If there is one thing that I can not stand, it's people in media, who brag around a "holier than thou" attitude, yet practice the most deceitful form of advertising.
What am I talking about?
The other day, on channel 26 (Philippine Cable), I happened to chance upon DZMM radio, live on TV. DZMM happens to be the AM channel of channel 2 (ABS-CBN). What struck me was that they have this show called "Magandang Gabi Dok" (Good evening doctor), and they have a doctor whom they are interviewing over the telephone, for phone in questions by "patients".
These gullible doctors (I hate putting my colleagues on the spot) are really dumb! Not that they don't know what they're saying, but are actually conned into answering queries about patient's conditions on the air. Don't get me wrong. I have nothing against theoretical professorial antics by these doctor specialists who perhaps do not know what they are getting into. Perhaps, they want a little fame. But there is no greater fool than the fool that was fooled by a con artist.
The con artists? They are two radio announcers or DJs if you'd like to call them, who after interviewing the "gastroenterologist" on live AM radio, blast out advertisements and "endorsements" on how good Liveraide is for patient with hepatitis B infection or those who have liver problems. They go on adding on where it is available and the claim that it is absolutely safe! The other day, they had a "rheumatologist" live in the station booth and she didn't even budge when they blatantly advertised Arthrocin on the air. Right beside the clueless doctor. Clueless is a kind word to describe the dumb dumb. She even greeted her friends on the air! Ano ba iyan?

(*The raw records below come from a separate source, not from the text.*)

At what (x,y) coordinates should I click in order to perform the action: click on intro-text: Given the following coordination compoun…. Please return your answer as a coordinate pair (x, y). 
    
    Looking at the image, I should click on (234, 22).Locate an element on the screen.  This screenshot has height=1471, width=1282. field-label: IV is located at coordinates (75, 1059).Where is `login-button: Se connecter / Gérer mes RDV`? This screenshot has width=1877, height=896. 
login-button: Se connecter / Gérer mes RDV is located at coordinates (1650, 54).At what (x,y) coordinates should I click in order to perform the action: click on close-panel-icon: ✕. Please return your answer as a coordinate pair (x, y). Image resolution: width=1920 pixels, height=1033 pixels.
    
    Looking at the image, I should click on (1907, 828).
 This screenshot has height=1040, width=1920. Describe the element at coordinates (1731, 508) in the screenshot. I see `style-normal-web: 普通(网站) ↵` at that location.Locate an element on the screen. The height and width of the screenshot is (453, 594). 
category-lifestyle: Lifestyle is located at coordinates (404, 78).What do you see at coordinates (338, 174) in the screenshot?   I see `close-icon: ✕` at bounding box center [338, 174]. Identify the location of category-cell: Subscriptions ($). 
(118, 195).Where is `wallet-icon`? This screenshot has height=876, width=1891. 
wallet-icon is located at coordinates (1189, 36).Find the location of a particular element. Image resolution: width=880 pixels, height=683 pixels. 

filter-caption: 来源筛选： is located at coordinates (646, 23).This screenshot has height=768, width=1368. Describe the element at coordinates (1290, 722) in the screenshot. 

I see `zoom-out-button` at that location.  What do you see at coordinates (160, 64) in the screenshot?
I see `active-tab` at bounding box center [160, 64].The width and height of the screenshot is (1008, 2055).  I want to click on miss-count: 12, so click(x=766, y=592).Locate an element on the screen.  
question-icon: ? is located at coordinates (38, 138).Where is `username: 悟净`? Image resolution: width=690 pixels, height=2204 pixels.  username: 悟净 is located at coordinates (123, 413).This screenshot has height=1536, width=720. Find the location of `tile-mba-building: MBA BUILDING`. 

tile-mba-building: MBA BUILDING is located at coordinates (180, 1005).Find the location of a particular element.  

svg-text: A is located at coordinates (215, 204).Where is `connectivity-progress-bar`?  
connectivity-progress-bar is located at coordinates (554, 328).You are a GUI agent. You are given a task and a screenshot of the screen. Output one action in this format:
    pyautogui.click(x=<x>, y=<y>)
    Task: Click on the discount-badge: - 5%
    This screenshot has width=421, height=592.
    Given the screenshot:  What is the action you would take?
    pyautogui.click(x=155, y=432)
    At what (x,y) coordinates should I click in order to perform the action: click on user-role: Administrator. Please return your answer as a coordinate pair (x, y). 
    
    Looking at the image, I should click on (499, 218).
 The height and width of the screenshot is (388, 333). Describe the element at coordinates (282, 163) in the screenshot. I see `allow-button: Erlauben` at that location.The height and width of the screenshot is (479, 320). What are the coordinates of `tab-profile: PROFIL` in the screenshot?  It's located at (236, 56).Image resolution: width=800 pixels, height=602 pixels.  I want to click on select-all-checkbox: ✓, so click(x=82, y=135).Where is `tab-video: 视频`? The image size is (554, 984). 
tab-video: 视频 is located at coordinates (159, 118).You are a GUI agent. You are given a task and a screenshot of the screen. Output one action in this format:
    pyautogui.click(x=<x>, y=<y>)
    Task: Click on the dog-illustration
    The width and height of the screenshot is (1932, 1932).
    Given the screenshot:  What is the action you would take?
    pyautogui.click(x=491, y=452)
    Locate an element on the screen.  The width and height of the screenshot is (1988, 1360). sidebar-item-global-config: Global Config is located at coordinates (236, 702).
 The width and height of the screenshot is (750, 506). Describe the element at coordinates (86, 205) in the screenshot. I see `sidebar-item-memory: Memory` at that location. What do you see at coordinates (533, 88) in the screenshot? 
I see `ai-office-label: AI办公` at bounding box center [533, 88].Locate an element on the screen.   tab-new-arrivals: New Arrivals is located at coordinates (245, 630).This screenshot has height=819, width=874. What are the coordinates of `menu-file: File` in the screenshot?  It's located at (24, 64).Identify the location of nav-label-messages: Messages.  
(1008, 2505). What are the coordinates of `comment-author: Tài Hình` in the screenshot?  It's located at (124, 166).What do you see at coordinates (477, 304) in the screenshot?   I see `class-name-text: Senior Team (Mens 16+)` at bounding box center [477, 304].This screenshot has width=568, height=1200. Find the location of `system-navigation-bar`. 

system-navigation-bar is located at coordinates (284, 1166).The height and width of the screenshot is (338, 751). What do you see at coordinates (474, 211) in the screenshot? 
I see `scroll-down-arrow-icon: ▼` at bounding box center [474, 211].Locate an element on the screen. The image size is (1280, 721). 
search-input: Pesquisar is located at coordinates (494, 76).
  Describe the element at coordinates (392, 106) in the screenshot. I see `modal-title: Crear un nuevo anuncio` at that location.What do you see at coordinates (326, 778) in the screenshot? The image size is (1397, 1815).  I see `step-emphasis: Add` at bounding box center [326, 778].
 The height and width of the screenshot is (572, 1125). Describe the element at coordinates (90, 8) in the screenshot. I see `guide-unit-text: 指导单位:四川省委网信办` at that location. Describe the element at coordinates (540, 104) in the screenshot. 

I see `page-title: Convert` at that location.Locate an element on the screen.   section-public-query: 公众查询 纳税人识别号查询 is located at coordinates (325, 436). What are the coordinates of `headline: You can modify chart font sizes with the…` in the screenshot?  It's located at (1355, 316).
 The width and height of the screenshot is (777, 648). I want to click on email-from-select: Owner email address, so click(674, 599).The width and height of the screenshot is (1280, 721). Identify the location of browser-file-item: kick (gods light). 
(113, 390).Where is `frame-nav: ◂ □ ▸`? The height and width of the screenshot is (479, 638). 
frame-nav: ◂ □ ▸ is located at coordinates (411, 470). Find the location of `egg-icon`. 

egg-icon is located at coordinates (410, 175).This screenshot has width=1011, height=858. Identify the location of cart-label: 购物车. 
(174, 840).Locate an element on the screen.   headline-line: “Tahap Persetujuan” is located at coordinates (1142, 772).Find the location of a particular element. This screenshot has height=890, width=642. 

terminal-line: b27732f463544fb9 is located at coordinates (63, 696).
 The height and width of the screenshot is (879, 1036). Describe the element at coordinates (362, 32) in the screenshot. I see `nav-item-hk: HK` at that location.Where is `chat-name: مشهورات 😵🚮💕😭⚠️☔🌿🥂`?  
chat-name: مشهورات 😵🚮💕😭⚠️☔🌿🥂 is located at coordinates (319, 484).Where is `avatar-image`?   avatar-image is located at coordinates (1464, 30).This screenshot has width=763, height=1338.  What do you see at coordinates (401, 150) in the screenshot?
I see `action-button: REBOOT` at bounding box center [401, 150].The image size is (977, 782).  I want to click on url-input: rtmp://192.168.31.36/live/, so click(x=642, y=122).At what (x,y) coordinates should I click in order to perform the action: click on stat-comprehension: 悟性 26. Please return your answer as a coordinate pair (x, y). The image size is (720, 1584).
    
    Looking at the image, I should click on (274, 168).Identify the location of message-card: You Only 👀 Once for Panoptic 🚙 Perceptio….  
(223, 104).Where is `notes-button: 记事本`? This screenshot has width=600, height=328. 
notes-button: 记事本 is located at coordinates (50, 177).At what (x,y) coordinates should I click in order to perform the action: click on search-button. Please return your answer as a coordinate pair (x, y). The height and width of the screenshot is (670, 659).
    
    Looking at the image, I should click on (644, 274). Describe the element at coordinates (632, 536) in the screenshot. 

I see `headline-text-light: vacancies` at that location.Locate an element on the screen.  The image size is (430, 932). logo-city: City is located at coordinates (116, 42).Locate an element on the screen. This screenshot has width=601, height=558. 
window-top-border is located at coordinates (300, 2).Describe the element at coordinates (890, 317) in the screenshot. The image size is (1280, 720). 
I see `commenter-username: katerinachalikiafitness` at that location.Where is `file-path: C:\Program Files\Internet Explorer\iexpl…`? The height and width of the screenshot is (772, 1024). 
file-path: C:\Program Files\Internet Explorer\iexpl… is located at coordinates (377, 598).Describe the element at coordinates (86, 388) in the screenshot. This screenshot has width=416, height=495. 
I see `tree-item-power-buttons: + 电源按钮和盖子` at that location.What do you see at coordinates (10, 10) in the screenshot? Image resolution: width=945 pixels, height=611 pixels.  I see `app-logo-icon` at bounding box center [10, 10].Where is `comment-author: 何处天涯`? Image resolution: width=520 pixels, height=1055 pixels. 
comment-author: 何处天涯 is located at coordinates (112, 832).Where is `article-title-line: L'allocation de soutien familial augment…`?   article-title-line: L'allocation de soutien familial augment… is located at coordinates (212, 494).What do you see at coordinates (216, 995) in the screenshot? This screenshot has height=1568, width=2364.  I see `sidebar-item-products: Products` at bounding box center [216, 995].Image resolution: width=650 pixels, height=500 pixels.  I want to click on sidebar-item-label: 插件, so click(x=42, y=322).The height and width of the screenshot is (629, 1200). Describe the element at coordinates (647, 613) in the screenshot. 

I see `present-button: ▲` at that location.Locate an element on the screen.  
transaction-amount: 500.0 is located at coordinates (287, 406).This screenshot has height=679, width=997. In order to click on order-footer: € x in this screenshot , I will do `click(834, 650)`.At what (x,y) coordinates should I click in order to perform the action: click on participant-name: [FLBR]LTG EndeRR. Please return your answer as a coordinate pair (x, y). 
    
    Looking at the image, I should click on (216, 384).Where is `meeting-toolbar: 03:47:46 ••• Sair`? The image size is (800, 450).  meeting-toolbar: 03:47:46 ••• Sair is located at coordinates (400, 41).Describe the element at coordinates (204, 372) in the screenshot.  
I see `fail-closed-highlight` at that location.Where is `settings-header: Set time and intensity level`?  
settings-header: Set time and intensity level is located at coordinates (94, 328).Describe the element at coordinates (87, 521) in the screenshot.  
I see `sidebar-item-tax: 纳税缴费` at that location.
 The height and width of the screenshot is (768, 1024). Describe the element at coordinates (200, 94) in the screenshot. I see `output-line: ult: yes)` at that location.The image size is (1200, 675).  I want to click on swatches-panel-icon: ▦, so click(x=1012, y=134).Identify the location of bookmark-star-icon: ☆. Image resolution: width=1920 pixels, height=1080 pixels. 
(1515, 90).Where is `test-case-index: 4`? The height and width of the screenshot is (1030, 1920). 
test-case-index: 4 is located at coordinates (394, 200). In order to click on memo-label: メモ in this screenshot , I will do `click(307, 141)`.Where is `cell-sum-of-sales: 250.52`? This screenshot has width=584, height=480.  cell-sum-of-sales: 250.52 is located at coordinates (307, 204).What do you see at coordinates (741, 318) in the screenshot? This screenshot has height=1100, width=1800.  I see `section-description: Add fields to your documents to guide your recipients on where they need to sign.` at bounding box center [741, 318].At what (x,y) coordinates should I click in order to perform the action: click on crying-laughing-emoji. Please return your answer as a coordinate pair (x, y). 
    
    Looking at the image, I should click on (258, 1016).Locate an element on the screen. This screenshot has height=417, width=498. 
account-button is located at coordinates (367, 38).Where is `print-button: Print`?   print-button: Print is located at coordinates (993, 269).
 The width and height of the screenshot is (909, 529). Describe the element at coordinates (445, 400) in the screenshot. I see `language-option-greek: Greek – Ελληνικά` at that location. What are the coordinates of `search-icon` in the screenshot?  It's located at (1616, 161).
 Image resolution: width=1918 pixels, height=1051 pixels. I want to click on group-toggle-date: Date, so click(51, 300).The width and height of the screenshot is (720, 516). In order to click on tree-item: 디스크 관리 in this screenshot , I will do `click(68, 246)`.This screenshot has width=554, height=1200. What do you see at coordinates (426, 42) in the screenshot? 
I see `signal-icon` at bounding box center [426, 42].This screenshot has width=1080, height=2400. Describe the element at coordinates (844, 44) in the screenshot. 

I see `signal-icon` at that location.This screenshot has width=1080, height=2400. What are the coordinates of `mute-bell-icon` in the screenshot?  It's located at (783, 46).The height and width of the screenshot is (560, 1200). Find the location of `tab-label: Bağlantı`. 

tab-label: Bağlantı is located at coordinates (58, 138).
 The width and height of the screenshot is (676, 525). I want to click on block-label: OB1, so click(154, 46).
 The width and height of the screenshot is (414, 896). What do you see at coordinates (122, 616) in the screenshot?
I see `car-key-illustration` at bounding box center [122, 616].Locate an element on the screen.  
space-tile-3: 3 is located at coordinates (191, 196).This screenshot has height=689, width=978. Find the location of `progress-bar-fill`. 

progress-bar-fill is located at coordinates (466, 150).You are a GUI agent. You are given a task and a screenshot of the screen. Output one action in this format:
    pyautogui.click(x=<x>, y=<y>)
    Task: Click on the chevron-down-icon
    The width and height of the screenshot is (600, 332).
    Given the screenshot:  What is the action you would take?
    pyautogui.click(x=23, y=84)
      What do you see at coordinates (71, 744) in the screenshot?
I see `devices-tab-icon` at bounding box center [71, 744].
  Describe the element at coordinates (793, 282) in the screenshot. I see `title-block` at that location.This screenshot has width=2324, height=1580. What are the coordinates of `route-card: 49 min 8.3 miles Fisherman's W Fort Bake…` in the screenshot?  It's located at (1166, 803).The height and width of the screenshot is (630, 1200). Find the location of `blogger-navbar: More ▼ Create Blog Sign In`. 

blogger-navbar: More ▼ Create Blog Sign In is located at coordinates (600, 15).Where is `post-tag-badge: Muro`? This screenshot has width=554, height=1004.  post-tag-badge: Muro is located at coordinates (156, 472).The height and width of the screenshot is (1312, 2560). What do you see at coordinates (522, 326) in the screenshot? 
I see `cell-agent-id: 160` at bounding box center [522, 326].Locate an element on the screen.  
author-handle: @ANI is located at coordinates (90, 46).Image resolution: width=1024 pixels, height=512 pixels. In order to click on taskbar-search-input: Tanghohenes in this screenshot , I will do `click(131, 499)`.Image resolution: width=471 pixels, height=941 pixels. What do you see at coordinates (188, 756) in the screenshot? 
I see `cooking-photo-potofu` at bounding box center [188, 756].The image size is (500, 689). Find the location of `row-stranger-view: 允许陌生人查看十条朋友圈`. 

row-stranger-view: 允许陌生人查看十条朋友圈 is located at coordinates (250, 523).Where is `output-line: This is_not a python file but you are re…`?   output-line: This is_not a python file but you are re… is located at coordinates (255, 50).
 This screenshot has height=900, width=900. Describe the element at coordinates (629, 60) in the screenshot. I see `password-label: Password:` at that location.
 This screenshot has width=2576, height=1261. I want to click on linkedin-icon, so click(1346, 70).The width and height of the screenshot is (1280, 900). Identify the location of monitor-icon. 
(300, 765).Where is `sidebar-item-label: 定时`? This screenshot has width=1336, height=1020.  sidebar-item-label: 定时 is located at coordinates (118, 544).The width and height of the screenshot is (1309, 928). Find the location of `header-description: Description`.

The temerity of these people! If you think the endorsements of the popular personalities are bad, this has got to be the height of ethical dilemma and malpractice.
These doctors should shut up and not put up with these con artists who get paid for the announcements and pronouncements that these supplements actually are drugs that cure. In fact, the government should just translate to the local language what the words "No approved therapeutic claim" is on the label of these supplements! The public should be guided by the local translation "Walang bisa itong gamot na ito"!
At the rate that the advertisements are going, it is no wonder that these supplements are selling like hotcakes at the detriment of the health of the Filipino people.
Someone, please shoot the radio announcer!